WHAT NEEDS TO BE DONE>
Please convert the records from the line that contains "Click the Run All double-arrow button" to the line that contains "Action: (148, 69)", both included, into a JSON list of strings with one string per line and blank lines omitted. Leave the pictures out of the answer.
───── DATA RECORDS
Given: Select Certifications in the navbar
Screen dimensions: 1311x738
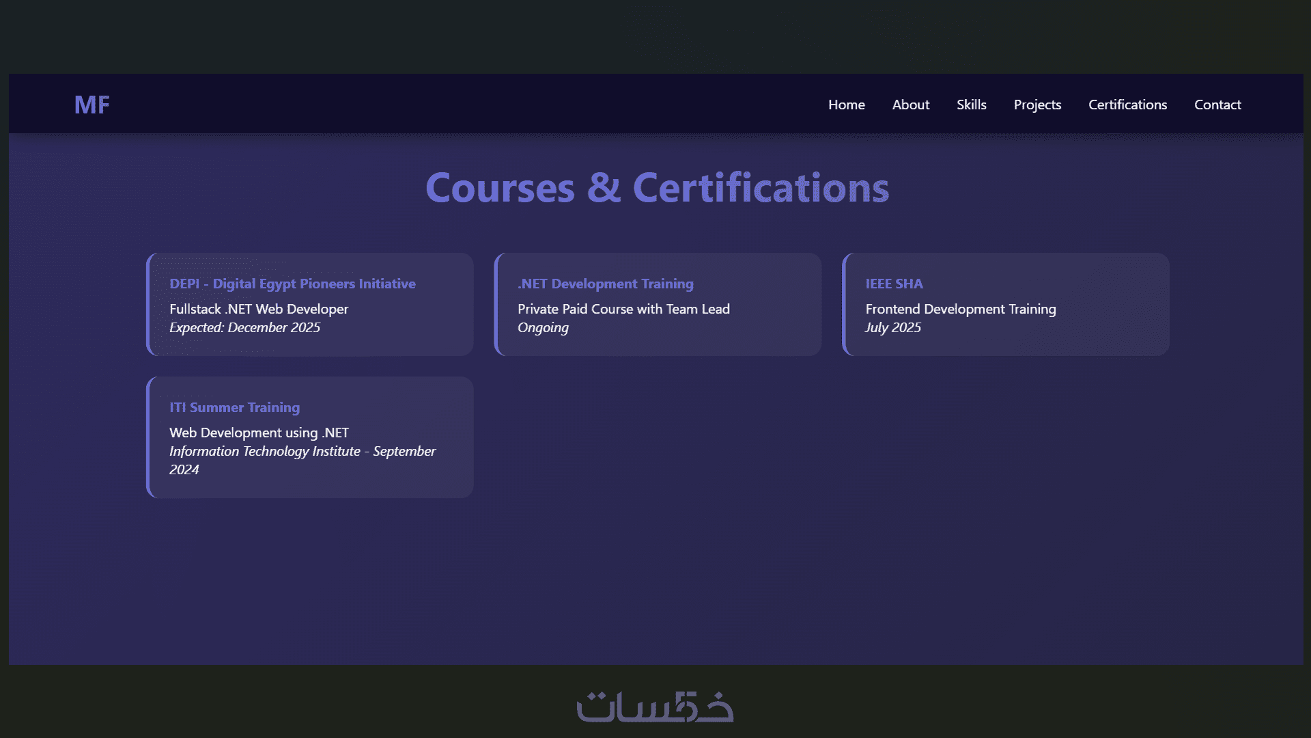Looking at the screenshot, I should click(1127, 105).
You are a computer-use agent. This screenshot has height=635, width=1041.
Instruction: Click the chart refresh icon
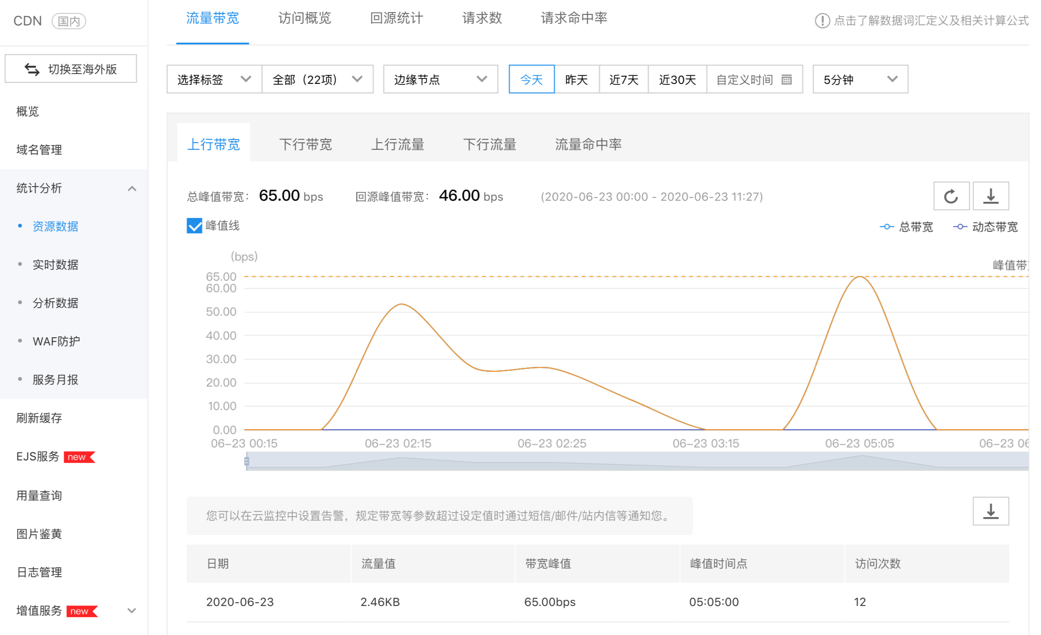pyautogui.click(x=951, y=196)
──────────
───── DATA RECORDS
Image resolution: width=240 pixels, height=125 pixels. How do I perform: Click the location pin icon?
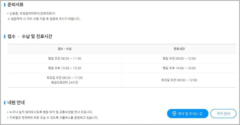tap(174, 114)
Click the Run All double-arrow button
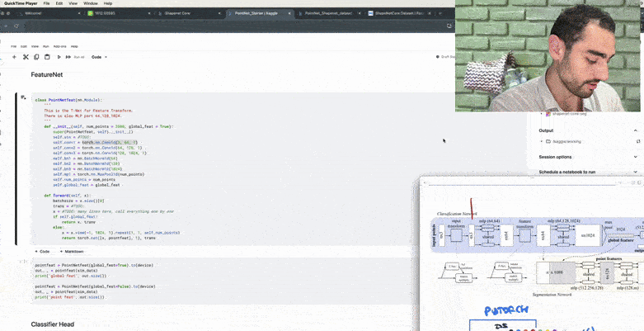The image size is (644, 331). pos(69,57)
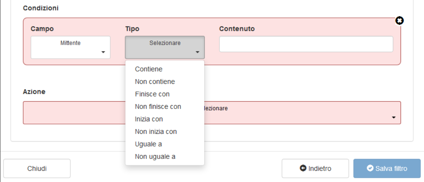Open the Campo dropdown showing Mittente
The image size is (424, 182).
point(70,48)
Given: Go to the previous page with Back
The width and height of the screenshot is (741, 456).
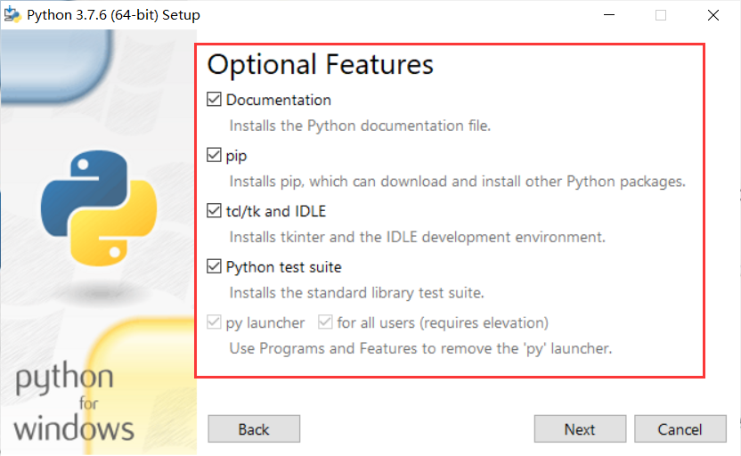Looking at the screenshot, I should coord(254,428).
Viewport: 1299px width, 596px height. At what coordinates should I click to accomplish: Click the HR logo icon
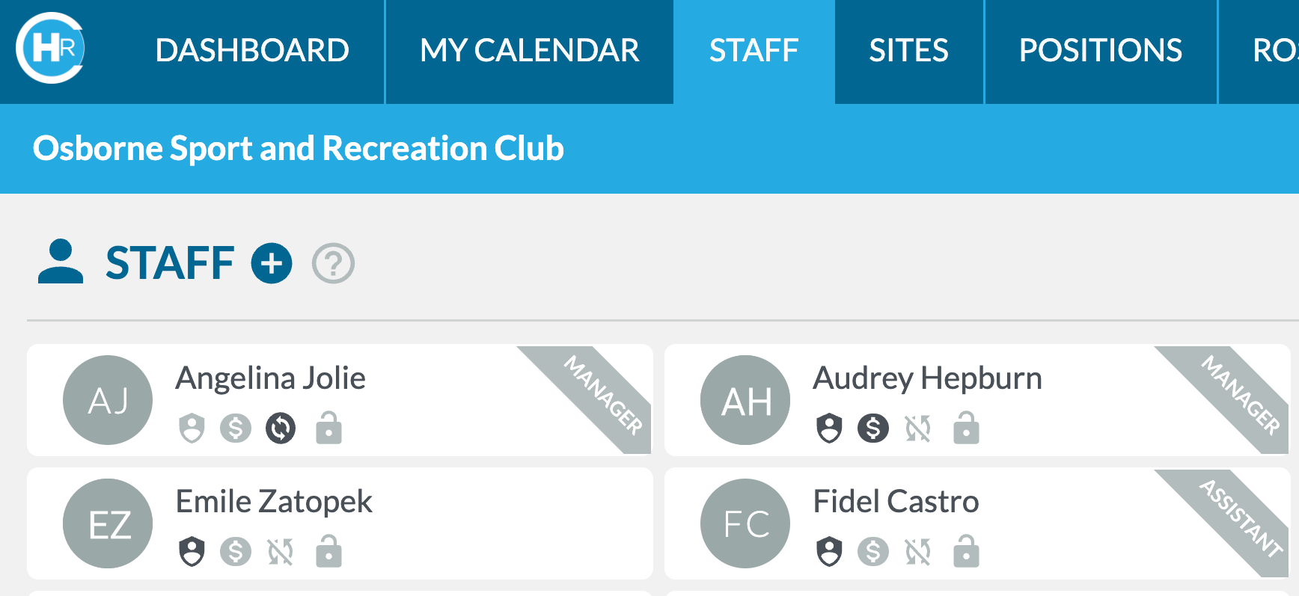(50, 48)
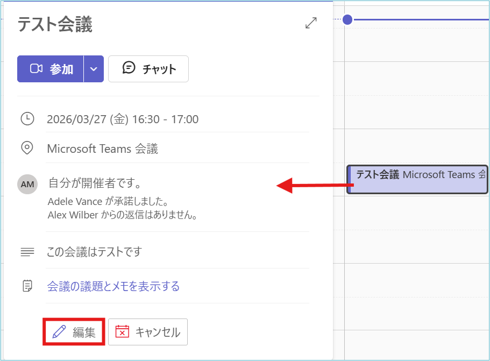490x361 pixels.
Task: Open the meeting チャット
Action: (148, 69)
──────────
SOLUTION>
[
  "Click the Run All double-arrow button",
  "The image size is (644, 331). pos(69,57)",
  "Open the Campo dropdown showing Mittente",
  "The image size is (424, 182).",
  "point(70,48)",
  "Given: Go to the previous page with Back",
  "The width and height of the screenshot is (741, 456).",
  "Looking at the screenshot, I should coord(254,428).",
  "Viewport: 1299px width, 596px height. At what coordinates should I click to accomplish: Click the HR logo icon",
  "(50, 48)",
  "490x361 pixels.",
  "Task: Open the meeting チャット",
  "Action: (148, 69)"
]